▶ **Short exercise**:
Using the text on Tunisian vehicle registration plates, answer these:
1. What do the first three digits of a standard plate designate?
2. What colors are used on rental car plates?
3. On plates for government departments, what do the two leftmost numbers designate?

▶ **Page**:
■ ■ ■ ■

Tunisian vehicle registration plate allows the identification of vehicles registered in Tunisia.

Format

It takes the form XXX تونس XXXX where X is a number between 0 and 9, and تونس means "Tunisia" in  Arabic script. Writing in white on a black background. The first three digits designate the series and the last four digits denote the number of vehicle registration in the series. The serial and registration number are separated by the name of Tunisia in Arabic.

The passage of a series to the next is for each record in 9999 vehicles.

Rental cars maintain the same format as shown above except that the plates have white numbers on a blue background.

The registration format shown above is awarded to any vehicle type with the exception of the following special plates.

 Government departments and offices of state: in the form XX - XXXXX, writing in red on a white background. The left XX are numbers designating a ministry.

■ ■ ■ ■

▶ **Information shown**:

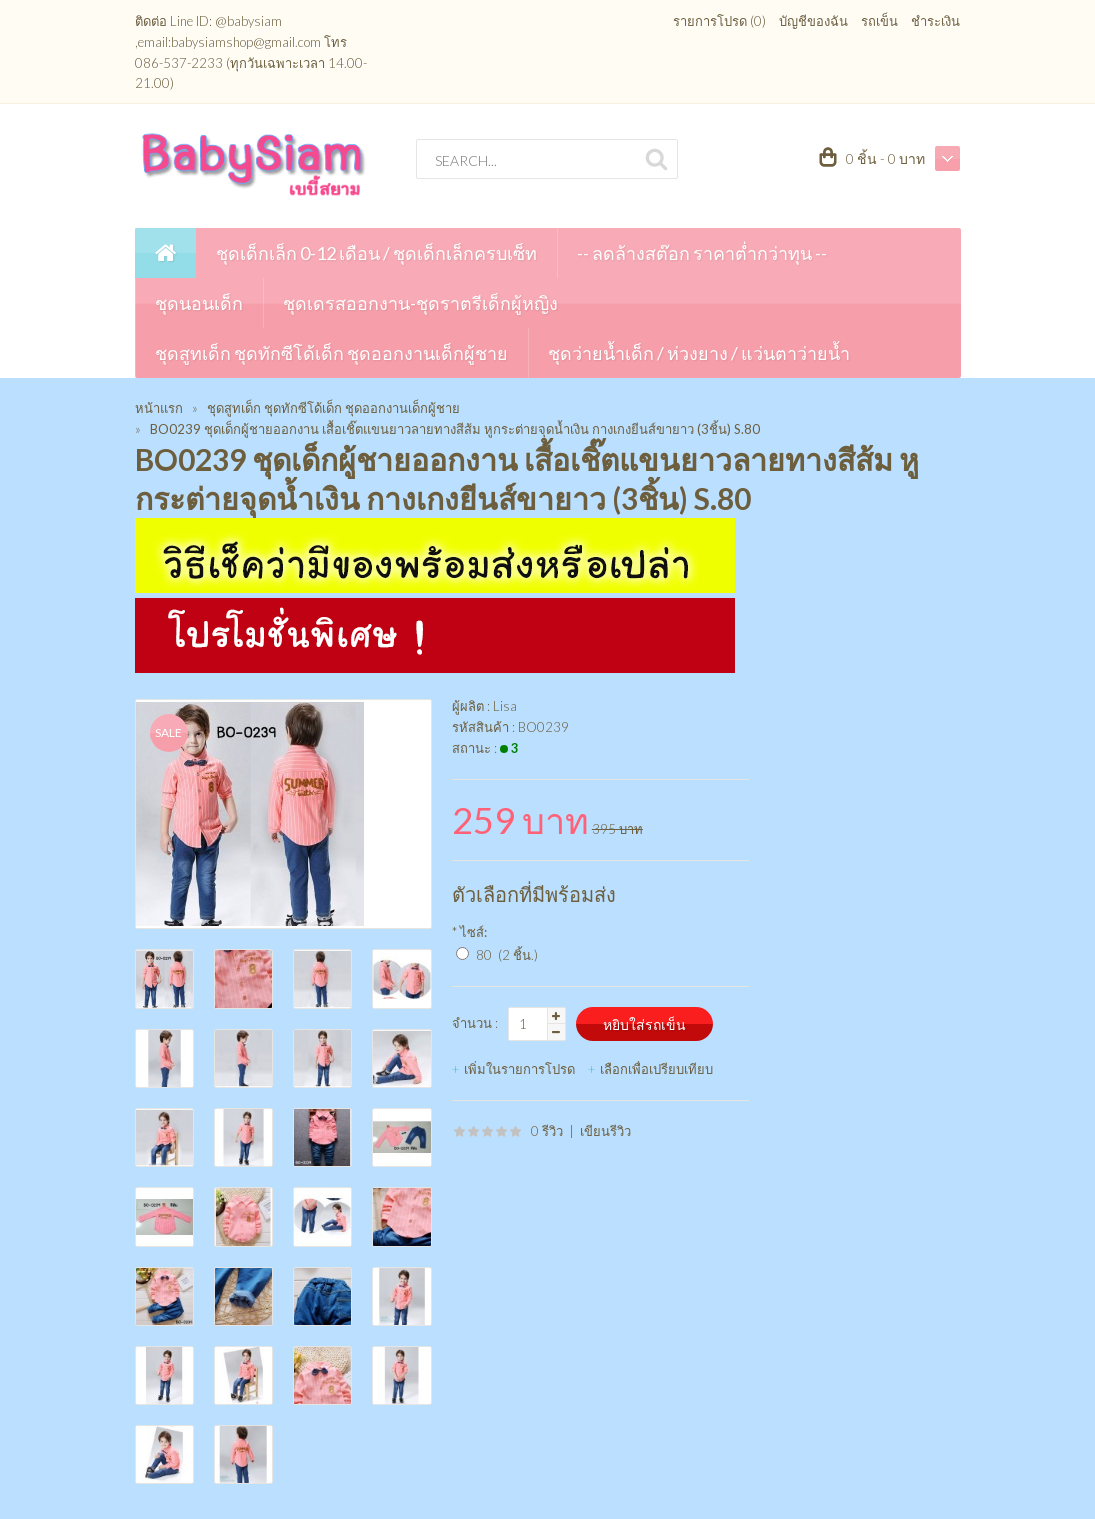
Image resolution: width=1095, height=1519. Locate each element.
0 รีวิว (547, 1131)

■ ■ ■ ■

▶ **Answer to the task**:
1. The series.
2. White numbers on a blue background.
3. A ministry.